Long-term financing needs for HIV control in sub-Saharan Africa in 2015-2050: a modelling study. 

Atun R, Chang AY, Ogbuoji O, Silva S, Resch S, Hontelez J, Barnighausen T. BMJ Open. 2016 Mar 6;6(3):e009656. doi: 10.1136/bmjopen-2015-009656.

Objectives: To estimate the present value of current and future funding needed for HIV treatment and prevention in 9 sub-Saharan African (SSA) countries that account for 70% of HIV burden in Africa under different scenarios of intervention scale-up. To analyse the gaps between current expenditures and funding obligation, and discuss the policy implications of future financing needs.

Design: We used the Goals module from Spectrum, and applied the most up-to-date cost and coverage data to provide a range of estimates for future financing obligations. The four different scale-up scenarios vary by treatment initiation threshold and service coverage level. We compared the model projections to current domestic and international financial sources available in selected SSA countries.

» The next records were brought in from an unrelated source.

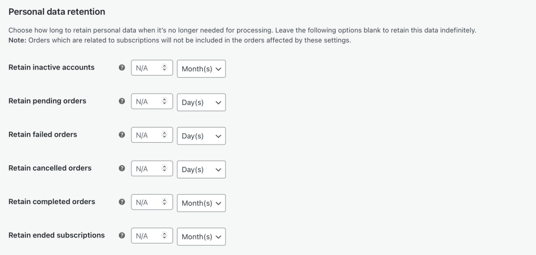Open Month(s) dropdown for completed orders
The height and width of the screenshot is (255, 536).
[201, 203]
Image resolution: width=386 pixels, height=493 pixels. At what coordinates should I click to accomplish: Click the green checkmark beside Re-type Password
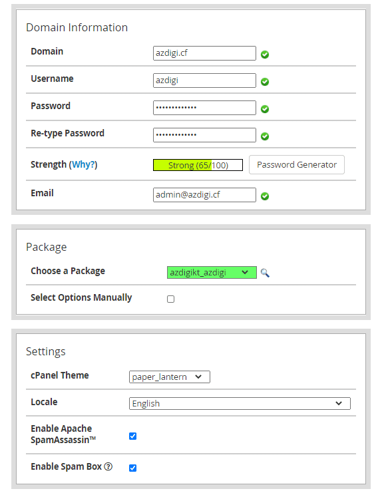click(x=265, y=136)
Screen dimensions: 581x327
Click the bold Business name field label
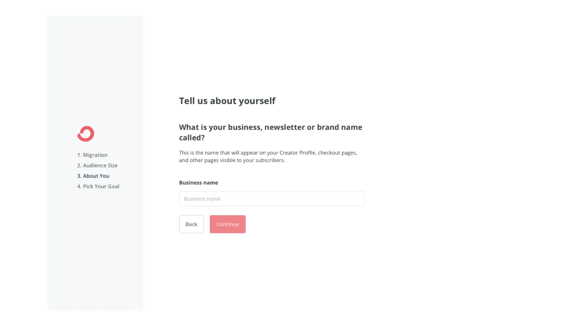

Results: In the 9 SSA countries, the estimated resources required for HIV prevention and treatment in 2015-2050 range from US$98 billion to maintain current coverage levels for treatment and prevention with eligibility for treatment initiation at CD4 count of <500/mm3 to US$261 billion if treatment were to be extended to all HIV-positive individuals and prevention scaled up. With the addition of new funding obligations for HIV–which arise implicitly through commitment to achieve higher than current treatment coverage levels–overall financial obligations (sum of debt levels and the present value of the stock of future HIV funding obligations) would rise substantially.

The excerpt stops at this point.